Brave looks cool. It’s chunky, bright, bold and robust. It’s tactile too, which is important because we learn first through touch, feel and kinetics.
Because touch is a key to development, materials really matter. Brave Dave is made from Naturesclip™ – a new New Zealand-wool material system also designed and engineered by Woolkin. It’s wool, but not as you know it – along with natural untreated FSC-certified timber from Aotearoa forests, and clips derived from the dextrose and polylactic acid of plant starch
Q&A
Mike Barrett talks to Blythe Rees-Jones, FDINZ & Co Founder Woolkin
Hi Blythe, shall we knock off a general question first? How did you get into design?
Design came naturally to me. As a kid I was always drawing, painting, building things and taking things apart. I love the creativity, mechanics and materiality that comes from this, and running with your imagination when you are trying to solve problems. When I was 14 or 15, my older brother Glyn, who’s now a lead product design engineer at Dyson, came home from design school in Wellington and showed me some of his work. I was like, “wow”. It looked so cool, and that was it, I knew what I wanted to do.
In sixth form I started working on my submission portfolio to apply to get into the same Bachelor of Design course in Wellington as my brother. I’ll never forget receiving the letter in the mail offering me a place in the course – it was like winning the golden ticket. Studying industrial design, I became curious about design processes. I loved the studios and workshops; everywhere I looked interesting questions were being asked and great ideas were being conceptualised, prototyped and presented. I started to explore biomaterials and sustainability, and the human factor for why some products really work and succeeded, when others do not.
In my third year at Design School, I designed a cooker, which went on to win the student prize at the Best Awards. It was a cool moment. I remember Tony Parker (then head of school) came and got me out of class and told me to pack an overnight bag – I was off to the awards in Auckland. I owe so much to Tony, Amanda Wilkinson (my tutor for the Cooker project) and all the other tutors and designers whom I have had the privilege learning from – you all know who you are – thank you!
As I entered the professional world and honed my skills, my passion grew towards using design as a powerful enabler to do good and champion the use of renewable materials and responsible processes. I wanted to put our uniquely antipodean resources to use.
Who’s involved with Woolkin now?
I co-founded Woolkin with my wife Anna and good friend Luke Morreau. Today our team is growing. Like many good ideas, this one came together through a series of separate events that began to converge.
Firstly, our team always wanted to create an iconic New Zealand product brand, something that drew on our uniqueness and way of life. Secondly, my other brother Hayden gave me a stir-up one day about wool and how bad a shape the industry was in. He believed it was a design problem and called me out on it, saying: “You’re a designer, come and fix it!” I’d been exploring wool as a product design material for a while but after that call things got serious! And thirdly, Anna and I had started having kids, as had Luke and his wife Denise, and we’d entered a whole new world of parenting. As designers, we were surprised by the lack of quality designed products available and shocked at the excessive use of synthetic materials.

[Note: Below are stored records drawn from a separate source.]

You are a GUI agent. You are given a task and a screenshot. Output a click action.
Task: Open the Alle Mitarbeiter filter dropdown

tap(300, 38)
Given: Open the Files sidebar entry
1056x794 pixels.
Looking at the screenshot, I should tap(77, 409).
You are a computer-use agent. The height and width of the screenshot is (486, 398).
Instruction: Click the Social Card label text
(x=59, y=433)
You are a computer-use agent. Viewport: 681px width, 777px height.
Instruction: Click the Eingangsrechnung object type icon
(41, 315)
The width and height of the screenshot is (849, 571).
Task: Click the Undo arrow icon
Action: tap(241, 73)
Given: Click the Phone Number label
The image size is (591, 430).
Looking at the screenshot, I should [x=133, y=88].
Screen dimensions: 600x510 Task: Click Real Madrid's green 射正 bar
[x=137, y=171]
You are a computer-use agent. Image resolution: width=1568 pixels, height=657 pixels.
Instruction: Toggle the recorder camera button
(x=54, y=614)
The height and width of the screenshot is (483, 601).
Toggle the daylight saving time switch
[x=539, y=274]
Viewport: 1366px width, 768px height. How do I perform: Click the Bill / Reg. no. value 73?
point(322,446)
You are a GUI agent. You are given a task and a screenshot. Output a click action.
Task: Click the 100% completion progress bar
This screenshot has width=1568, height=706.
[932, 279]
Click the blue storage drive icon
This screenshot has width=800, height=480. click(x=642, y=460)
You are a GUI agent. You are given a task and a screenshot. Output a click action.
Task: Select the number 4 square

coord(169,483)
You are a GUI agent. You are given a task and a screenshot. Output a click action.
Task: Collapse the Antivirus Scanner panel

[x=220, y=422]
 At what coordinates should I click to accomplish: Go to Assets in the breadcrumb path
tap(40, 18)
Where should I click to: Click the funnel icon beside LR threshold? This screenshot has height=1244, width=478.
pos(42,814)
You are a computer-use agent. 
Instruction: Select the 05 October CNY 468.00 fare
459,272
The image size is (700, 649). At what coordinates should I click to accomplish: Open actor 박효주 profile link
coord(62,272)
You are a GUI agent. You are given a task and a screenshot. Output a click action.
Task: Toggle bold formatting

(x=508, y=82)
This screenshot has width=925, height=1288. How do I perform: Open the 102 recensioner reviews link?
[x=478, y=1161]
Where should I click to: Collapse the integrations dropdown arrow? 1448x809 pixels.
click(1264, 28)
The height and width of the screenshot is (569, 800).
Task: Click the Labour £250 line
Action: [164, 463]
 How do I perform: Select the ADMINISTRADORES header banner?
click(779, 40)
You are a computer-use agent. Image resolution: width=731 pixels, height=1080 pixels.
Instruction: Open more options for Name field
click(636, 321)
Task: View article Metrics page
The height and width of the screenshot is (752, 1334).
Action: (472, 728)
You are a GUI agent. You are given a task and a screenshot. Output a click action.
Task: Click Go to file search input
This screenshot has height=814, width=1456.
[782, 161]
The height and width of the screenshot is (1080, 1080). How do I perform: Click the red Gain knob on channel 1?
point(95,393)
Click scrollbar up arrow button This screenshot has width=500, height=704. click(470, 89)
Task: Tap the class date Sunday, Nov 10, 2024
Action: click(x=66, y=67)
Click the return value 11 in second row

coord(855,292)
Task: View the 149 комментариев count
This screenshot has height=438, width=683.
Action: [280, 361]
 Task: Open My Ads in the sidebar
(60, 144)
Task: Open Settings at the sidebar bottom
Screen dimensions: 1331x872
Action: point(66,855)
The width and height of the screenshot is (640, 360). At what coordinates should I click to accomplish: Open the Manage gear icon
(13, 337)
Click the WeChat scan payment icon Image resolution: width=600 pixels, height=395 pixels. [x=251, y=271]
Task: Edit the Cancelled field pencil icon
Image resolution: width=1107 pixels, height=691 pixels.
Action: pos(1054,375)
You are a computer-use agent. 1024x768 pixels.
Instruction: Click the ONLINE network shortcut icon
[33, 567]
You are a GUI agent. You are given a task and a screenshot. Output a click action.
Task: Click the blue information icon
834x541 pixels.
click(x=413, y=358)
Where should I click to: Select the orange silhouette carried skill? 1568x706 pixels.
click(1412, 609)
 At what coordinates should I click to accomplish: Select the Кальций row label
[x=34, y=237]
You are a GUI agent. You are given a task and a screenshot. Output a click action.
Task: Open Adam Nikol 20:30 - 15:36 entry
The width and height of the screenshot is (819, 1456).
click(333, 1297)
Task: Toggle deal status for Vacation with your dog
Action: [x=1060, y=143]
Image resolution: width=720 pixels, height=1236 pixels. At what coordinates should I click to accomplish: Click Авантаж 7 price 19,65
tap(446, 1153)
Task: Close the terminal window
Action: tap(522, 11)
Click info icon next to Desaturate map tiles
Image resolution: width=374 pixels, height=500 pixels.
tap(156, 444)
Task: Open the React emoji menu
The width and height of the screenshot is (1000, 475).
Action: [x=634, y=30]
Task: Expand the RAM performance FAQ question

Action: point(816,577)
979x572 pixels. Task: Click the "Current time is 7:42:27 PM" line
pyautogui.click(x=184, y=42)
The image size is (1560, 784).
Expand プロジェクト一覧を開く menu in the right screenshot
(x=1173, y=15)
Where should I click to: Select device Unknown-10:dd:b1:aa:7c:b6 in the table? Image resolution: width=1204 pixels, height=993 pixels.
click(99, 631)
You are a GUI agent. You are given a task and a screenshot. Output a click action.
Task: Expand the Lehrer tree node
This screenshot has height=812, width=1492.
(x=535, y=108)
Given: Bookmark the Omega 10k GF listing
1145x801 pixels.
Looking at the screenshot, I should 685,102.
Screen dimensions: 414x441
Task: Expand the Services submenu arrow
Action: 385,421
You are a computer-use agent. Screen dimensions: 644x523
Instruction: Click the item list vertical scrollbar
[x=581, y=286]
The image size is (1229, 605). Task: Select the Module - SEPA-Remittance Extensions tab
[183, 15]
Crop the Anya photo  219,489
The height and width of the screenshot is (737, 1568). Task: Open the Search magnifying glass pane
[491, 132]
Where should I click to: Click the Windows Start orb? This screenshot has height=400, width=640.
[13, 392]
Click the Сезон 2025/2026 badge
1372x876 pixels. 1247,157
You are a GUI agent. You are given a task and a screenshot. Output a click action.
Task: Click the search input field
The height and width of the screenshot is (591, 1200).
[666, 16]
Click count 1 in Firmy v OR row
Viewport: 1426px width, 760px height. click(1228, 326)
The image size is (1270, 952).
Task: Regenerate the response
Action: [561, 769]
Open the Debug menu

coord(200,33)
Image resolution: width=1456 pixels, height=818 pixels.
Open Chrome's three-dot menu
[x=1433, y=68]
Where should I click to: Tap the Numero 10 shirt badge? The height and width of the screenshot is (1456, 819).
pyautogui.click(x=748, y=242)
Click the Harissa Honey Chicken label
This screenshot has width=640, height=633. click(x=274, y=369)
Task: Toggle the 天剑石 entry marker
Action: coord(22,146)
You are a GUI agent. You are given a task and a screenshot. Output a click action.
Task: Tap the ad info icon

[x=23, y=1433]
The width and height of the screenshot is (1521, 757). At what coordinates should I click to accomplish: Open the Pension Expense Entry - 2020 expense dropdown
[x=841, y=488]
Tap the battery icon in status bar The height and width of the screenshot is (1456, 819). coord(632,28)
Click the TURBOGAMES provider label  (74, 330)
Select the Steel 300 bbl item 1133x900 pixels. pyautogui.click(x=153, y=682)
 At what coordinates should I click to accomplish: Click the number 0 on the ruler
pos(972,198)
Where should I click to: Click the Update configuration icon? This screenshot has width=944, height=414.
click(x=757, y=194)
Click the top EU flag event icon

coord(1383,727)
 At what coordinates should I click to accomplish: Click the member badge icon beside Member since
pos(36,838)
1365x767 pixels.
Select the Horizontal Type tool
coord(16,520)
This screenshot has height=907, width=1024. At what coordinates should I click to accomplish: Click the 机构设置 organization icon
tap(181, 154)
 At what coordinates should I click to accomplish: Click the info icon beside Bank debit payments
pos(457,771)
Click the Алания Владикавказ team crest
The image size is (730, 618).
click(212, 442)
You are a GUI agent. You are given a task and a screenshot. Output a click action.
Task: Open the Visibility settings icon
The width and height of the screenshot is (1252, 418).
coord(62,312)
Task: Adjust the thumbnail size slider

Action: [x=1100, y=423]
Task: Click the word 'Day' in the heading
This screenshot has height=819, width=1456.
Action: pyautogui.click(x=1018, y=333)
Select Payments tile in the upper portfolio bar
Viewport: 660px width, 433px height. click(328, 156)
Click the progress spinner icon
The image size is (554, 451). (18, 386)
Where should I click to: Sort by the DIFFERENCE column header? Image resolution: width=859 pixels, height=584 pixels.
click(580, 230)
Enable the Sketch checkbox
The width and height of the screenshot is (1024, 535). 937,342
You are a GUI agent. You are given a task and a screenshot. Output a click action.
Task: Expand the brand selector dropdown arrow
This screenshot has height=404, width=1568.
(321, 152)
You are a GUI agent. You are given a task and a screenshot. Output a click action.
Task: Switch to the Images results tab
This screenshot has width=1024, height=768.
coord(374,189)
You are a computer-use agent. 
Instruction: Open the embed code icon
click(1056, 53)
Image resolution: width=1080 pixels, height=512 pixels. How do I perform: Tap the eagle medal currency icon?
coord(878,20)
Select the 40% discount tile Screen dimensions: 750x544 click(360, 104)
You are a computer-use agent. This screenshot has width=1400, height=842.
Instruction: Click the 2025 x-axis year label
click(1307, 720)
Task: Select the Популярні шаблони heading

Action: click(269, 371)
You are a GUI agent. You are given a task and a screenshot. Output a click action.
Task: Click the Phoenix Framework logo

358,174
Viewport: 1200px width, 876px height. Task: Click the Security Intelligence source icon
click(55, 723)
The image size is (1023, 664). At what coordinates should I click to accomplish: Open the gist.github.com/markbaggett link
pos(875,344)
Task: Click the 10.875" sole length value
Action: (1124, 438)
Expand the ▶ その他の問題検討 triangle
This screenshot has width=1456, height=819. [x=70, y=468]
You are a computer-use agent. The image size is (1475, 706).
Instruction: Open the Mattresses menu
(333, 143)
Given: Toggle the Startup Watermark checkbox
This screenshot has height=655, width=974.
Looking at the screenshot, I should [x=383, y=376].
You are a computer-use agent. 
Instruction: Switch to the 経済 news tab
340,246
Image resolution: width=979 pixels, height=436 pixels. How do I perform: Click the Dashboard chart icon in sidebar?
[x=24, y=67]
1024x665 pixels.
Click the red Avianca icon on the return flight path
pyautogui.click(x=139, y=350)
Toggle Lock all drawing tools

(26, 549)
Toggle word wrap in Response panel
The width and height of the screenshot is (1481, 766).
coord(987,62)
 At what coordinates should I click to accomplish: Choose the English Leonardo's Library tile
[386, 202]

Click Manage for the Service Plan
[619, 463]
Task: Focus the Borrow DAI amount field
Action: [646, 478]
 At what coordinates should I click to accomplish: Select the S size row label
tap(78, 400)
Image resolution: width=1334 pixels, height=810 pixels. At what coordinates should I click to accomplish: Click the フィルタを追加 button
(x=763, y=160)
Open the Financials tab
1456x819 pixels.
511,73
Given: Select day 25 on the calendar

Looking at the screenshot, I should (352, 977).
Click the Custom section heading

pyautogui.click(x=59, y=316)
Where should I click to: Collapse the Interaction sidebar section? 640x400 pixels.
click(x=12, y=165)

And then all that stuff just started turning up as it does when you have babies in your house. Many of these materials are simply not fit for young lives. Our motivation became trying to design a way out of this situation. As these separate thoughts collided, Woolkin began to emerge.
So fixing the wool industry, providing an alternative to the glut of crap that swamps a house with kids in it, and creating something that could be as iconic as the buzzy bee. That’s a nice high bar.
For us, it really felt like the right answer was to move the lives of littlies forward sustainably. Globally, New Zealand is known as a country whose people have a love of nature and spirit for adventure. These qualities translate well into designs for young lives. Plus, we come from a country with a rich wool story. As Naturesclip took shape, we realised it was the perfect ingredient for making baby and kids’ products.
After a few stumbles we landed on a name and brandmark that embodies the vision and has potential to scale globally. Woolkin speaks to these strong natural, environmental and lifestyle values. Our first product was the Sleepnest®, a beautiful pure, natural baby bed. This gave us our start. From sleep, we started to look at tackling play, real play, and entering the global toy market. This meant setting out to create designs that could culturally rival the bee, or those famous plastic dolls, plastic construction blocks and, hopefully, resonate with the future generations who will champion natural values.
Interestingly, on your website, it’s the Big Red Tractor that’s sold out and not Brave Dave. Do you think the judges awarded the wrong product?
Haha…you don’t miss a thing! The Big Red Tractor, along with all the other heroes, is pretty popular, so maybe the judges did get it wrong! You would have visited the site on a busy day! We only entered Brave into the Awards. Maybe we will have to enter the other characters and let the judges decide!
Jokes aside, I guess the obvious question is, why a fire engine?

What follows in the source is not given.